§ **Dataset entries**:
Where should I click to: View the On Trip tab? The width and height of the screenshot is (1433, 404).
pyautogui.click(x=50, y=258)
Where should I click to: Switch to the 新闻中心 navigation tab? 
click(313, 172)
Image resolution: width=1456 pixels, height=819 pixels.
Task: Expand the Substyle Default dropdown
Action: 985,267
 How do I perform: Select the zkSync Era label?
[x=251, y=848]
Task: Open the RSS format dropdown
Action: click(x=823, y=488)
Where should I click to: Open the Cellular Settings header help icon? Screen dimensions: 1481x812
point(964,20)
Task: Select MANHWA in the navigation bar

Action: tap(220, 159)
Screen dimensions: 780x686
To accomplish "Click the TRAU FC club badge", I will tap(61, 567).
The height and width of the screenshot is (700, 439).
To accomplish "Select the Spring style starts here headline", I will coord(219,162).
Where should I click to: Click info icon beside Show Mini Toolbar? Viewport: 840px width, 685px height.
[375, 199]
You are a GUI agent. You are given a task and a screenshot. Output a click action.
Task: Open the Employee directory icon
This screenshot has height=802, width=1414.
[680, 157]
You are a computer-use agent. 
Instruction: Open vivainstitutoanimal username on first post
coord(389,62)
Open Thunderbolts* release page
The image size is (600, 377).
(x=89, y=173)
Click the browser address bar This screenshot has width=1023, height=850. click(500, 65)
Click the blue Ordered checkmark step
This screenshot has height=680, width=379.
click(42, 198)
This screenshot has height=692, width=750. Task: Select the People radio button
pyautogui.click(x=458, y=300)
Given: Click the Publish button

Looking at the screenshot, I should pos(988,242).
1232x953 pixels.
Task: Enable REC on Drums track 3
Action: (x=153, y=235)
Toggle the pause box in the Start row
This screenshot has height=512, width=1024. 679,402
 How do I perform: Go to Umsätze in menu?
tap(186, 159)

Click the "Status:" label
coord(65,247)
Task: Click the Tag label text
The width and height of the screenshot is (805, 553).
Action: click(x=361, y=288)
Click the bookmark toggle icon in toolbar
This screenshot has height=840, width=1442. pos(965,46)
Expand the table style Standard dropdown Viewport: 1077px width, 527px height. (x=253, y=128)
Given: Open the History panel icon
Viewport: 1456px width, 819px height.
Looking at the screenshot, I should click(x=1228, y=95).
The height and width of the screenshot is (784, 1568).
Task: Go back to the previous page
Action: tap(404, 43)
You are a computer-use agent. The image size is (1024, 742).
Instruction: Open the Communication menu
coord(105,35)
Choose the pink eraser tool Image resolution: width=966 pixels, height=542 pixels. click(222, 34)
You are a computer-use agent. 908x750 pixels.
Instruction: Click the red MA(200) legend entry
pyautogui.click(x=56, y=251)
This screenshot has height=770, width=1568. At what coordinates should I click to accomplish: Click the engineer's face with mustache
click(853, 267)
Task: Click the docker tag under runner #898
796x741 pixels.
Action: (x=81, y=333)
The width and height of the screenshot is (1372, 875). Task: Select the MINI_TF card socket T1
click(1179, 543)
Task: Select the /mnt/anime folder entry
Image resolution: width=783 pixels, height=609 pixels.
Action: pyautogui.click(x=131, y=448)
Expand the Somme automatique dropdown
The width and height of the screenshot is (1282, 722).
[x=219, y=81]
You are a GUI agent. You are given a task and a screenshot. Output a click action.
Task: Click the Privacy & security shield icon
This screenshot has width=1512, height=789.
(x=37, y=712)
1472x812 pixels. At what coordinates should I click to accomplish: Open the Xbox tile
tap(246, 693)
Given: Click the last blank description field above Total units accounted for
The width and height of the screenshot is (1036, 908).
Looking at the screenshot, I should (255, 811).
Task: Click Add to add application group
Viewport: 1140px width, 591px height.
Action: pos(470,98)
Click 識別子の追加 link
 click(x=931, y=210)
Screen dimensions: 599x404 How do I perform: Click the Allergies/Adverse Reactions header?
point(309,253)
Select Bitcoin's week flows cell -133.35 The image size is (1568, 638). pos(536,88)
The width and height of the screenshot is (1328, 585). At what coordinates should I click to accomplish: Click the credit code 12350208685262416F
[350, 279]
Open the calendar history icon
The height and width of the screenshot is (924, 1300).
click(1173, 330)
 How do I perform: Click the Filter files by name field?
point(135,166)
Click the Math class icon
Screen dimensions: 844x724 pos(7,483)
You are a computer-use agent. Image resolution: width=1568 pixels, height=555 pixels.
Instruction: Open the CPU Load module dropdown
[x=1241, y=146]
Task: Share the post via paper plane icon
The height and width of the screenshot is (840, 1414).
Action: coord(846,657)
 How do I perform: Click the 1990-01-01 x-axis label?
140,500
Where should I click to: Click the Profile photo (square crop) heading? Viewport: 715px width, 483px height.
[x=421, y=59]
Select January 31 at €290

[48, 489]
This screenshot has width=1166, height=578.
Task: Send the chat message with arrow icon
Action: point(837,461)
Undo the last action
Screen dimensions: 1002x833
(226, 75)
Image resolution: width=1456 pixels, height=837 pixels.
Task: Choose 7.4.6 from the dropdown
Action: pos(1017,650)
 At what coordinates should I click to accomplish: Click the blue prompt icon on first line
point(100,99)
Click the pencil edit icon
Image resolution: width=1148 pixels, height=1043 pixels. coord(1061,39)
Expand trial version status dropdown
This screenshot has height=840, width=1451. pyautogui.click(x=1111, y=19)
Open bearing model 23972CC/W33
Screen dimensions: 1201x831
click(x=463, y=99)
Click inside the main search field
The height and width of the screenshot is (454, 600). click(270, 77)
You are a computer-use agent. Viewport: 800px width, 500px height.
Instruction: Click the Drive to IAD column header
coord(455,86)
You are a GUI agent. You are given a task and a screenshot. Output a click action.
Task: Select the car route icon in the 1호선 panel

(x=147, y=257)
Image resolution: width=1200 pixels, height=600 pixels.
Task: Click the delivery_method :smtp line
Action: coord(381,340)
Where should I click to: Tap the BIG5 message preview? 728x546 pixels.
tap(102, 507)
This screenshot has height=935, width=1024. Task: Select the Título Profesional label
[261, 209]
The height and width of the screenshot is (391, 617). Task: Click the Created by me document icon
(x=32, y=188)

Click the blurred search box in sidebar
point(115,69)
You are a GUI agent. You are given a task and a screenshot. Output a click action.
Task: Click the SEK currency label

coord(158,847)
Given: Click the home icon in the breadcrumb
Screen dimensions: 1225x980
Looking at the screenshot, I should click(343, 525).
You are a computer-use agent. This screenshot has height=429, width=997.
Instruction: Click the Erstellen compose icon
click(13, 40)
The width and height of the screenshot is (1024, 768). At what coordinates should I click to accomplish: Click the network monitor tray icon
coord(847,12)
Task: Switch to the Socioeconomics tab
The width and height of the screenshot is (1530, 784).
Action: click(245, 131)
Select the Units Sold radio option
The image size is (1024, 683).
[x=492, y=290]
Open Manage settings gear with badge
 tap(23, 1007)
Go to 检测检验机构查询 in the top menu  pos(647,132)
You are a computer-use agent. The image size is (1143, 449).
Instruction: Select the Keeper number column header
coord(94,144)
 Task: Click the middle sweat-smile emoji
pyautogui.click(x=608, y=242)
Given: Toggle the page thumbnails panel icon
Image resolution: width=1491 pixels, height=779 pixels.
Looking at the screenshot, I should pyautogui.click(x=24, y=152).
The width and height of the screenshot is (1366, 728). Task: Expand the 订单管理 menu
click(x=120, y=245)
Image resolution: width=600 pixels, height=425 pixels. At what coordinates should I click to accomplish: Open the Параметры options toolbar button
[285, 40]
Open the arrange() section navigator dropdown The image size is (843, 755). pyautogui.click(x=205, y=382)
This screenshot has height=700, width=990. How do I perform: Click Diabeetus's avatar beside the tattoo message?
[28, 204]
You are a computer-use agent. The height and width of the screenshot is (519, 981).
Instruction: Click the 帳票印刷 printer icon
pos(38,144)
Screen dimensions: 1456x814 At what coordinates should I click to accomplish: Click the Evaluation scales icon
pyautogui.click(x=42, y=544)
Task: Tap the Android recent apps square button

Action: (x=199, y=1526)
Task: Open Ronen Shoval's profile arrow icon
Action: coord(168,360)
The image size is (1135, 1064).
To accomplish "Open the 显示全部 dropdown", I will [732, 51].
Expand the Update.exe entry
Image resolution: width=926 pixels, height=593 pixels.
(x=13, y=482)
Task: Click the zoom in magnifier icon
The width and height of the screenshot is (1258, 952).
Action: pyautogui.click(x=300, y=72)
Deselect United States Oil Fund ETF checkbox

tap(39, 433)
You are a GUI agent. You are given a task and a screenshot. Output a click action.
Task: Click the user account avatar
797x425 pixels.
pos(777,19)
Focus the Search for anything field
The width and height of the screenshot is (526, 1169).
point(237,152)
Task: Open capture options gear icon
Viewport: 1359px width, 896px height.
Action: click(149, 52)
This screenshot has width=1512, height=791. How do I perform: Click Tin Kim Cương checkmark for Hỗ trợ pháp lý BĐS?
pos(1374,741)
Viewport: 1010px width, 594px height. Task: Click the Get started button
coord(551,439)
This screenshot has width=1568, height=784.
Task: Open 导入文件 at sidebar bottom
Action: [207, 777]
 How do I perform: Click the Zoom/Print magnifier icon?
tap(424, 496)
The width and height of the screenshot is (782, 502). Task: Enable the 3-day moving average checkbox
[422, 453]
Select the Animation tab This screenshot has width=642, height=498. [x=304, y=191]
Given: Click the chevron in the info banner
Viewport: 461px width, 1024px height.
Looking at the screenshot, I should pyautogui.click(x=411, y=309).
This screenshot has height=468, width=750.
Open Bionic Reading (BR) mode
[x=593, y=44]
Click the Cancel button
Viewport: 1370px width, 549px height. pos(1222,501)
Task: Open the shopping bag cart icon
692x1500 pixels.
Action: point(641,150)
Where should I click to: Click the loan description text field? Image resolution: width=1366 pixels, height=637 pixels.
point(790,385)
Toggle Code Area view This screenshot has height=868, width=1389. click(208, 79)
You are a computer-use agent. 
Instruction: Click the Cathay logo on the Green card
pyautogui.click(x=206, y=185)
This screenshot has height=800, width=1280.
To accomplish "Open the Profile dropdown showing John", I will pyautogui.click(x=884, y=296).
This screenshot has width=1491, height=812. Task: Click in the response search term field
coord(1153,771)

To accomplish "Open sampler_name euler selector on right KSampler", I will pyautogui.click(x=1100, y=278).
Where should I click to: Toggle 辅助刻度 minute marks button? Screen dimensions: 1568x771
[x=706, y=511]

§ **Written instruction**:
Copy the listing above word for word, beginning with its first line and stopping after the line that contains "point(964,20)".

§ **Task solution**:
Where should I click to: View the On Trip tab? The width and height of the screenshot is (1433, 404).
pyautogui.click(x=50, y=258)
Where should I click to: Switch to the 新闻中心 navigation tab? 
click(313, 172)
Image resolution: width=1456 pixels, height=819 pixels.
Task: Expand the Substyle Default dropdown
Action: 985,267
 How do I perform: Select the zkSync Era label?
[x=251, y=848]
Task: Open the RSS format dropdown
Action: click(x=823, y=488)
Where should I click to: Open the Cellular Settings header help icon? Screen dimensions: 1481x812
point(964,20)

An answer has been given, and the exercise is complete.